Christine Thomas | On an Electronic Soapbox: Is a Privately-Operated Public Access Television Channel Subject to the First Amendment?
THE ISSUE
The First Amendment normally only limits and regulates governmental action, not the acts of private entities; therefore, First Amendment violation claims are only viable if they are against a state actor. But when does a private entity become a state actor for First Amendment purposes? Regarding public access television channels, this answer has remained unclear. Public access channels are set aside for public, educational, or governmental purposes and a cable system operator provides them at the request of local government. The Second Circuit recently held in Halleck v. Manhattan Cmty. Access Corp. (2018) that a public access television station operated by a non-profit corporation is a public forum and considered a governmental actor for constitutional purposes. In making this determination, the Second Circuit acknowledged that it was in direct contrast with its sister D.C. Circuit’s decision in Alliance for Community Media v. FCC (1995).
THE SPLIT
In Halleck, two producers for the Manhattan Neighborhood Network (MNN), a not-for-profit corporation designated as the operator of the public access channel by the Manhattan Borough President, were suspended after they produced content that presented MNN in a negative light. The producers brought a claim against MNN, stating that as a public access channel under municipal control, its employees were subject to First Amendment restrictions. The Second Circuit found in favor of the producers, analogizing a public access channel to “a speaker’s soapbox” and finding support in a concurring opinion written by Justice Kennedy and joined by Justice Ginsburg in Denver Area Educ. Telcoms. Consortium v. FCC (1996).
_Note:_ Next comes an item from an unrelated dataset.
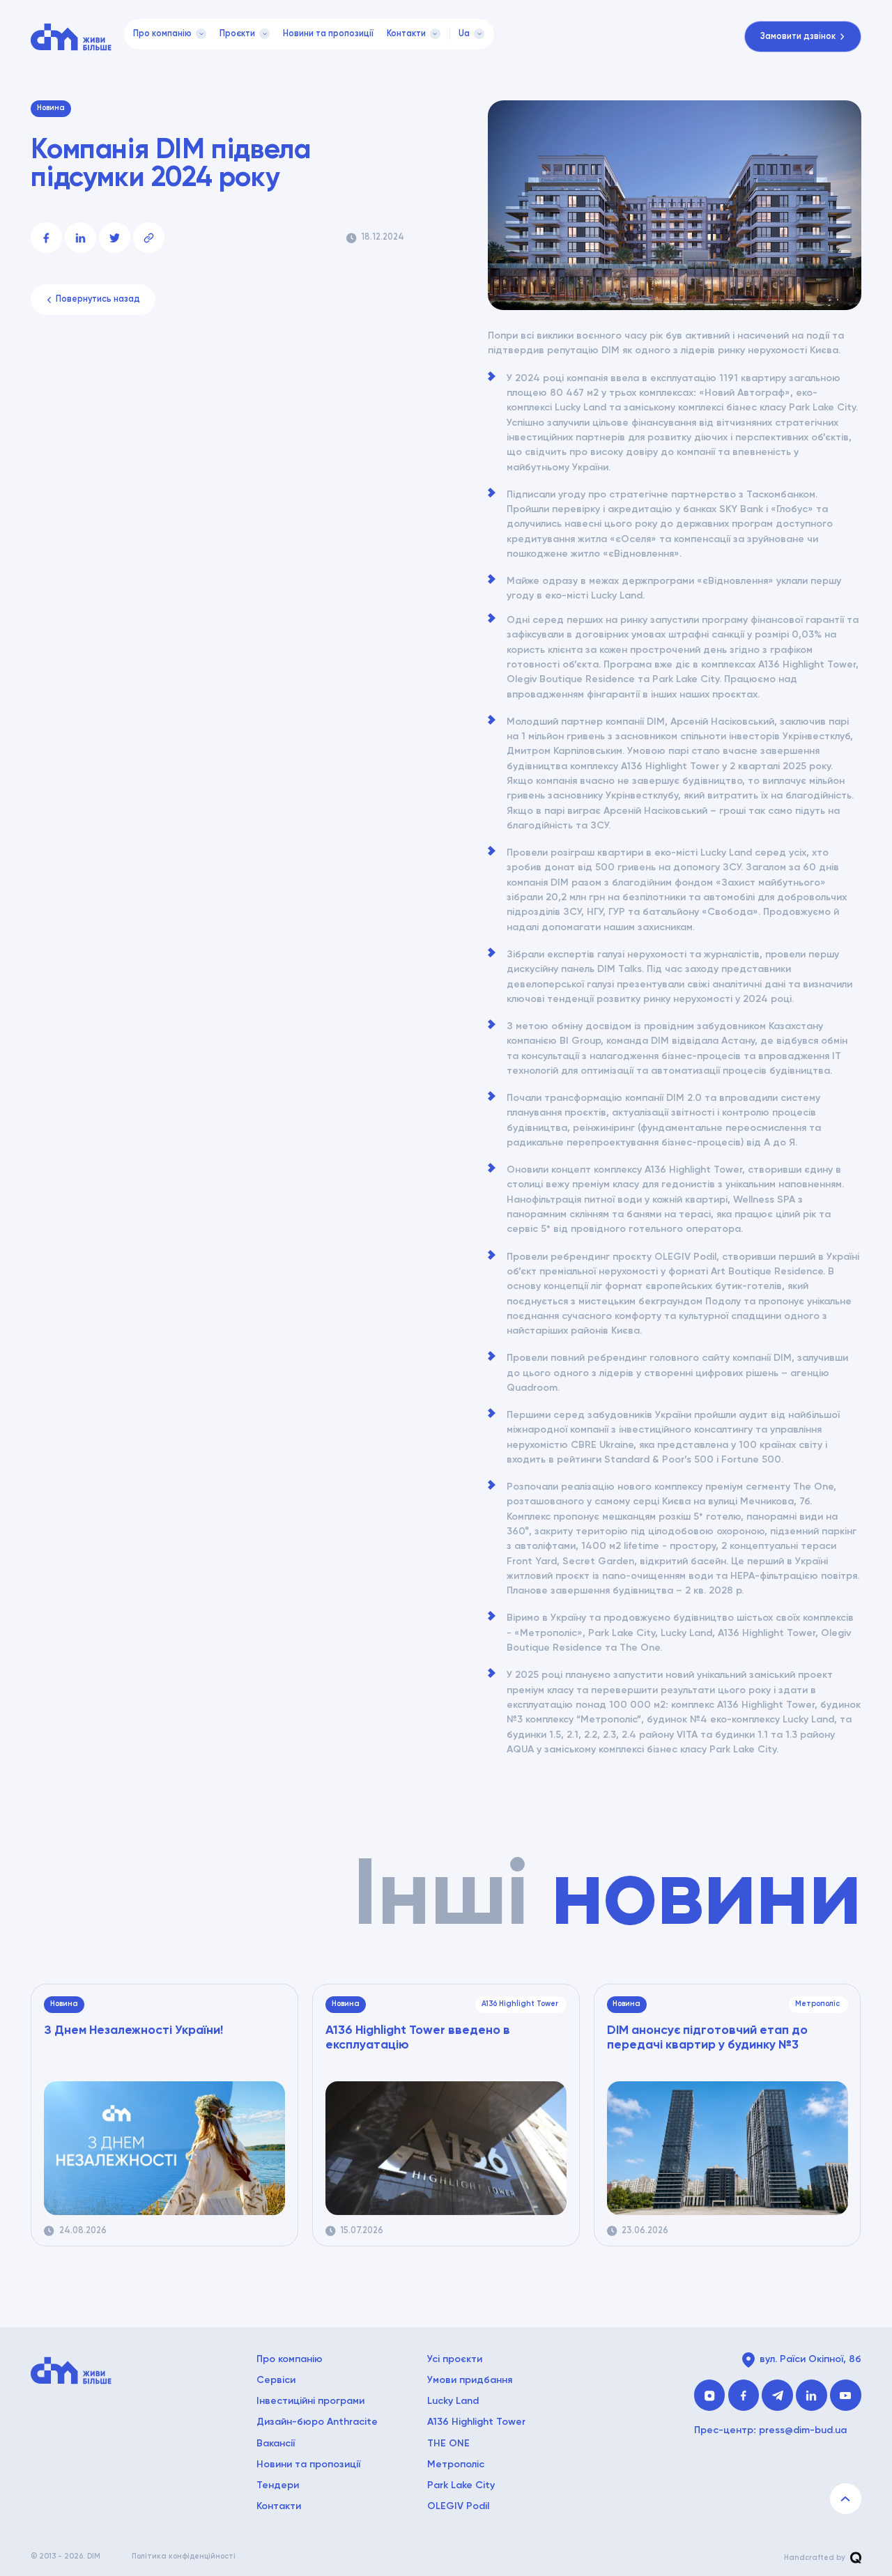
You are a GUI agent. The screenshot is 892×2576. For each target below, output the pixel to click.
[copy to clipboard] (148, 237)
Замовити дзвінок (798, 36)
In Denver Area Educ. Telecoms. Consortium, the plurality opinion did not definitively resolve the classification of such channels as public fora. Instead, two opposing camps each articulated different views. On one side, Justice Kennedy and Justice Ginsburg concluded that:
public fora do not have to be physical gathering places, nor are they limited to property owned by the government. Indeed, in the majority of jurisdictions, title to some of the most traditional of public fora, streets and sidewalks, remains in private hands…Public access channels are analogous; they are public fora even though they operate over property to which the cable operator holds title.
On the opposing side, Justice Thomas, Justice Scalia, and Chief Justice Rehnquist stated that because the channel was privately owned it could not be a public forum. As neither view held majority support, the issue remained unanswered by the Supreme Court.
In Alliance for Community Media, the D.C. Circuit Court of Appeals held that a public access channel was not a public forum and, therefore, not subject to First Amendment restrictions. The court differentiated parks and streets—which it classified as examples of public fora—from public access channels because the channels “belong to private cable operators; are managed by them as part of their systems; and are among the products for which operators collect a fee from their subscribers.” In contrast to the reasoning in Halleck, the D.C. Circuit held that although a public access channel “must provide communications facilities to those who desire access for their own purposes,” it is not a public forum “in the First Amendment sense and does not transform the entity’s discretionary carriage decisions into decisions of the government.”
LOOKING TO THE SUPREME COURT FOR AN ANSWER
Labeling a television station as a public forum carries significant consequences for its operators as it limits their ability to restrict content. Therefore, whether courts classify channels as modern versions of a town square—or the equivalent—has direct implications on the programming that can be broadcast to the public. In his plurality opinion in Denver Area Educ. Telecoms. Consortium, Justice Breyer said it would be “premature” to classify public access channels as public fora. (Or to not classify them as such.) However, given that 22 years have elapsed since the Court’s opinion and that a circuit split has subsequently developed, perhaps the Supreme Court would consider the issue appropriately mature enough to return with a clear answer sometime soon.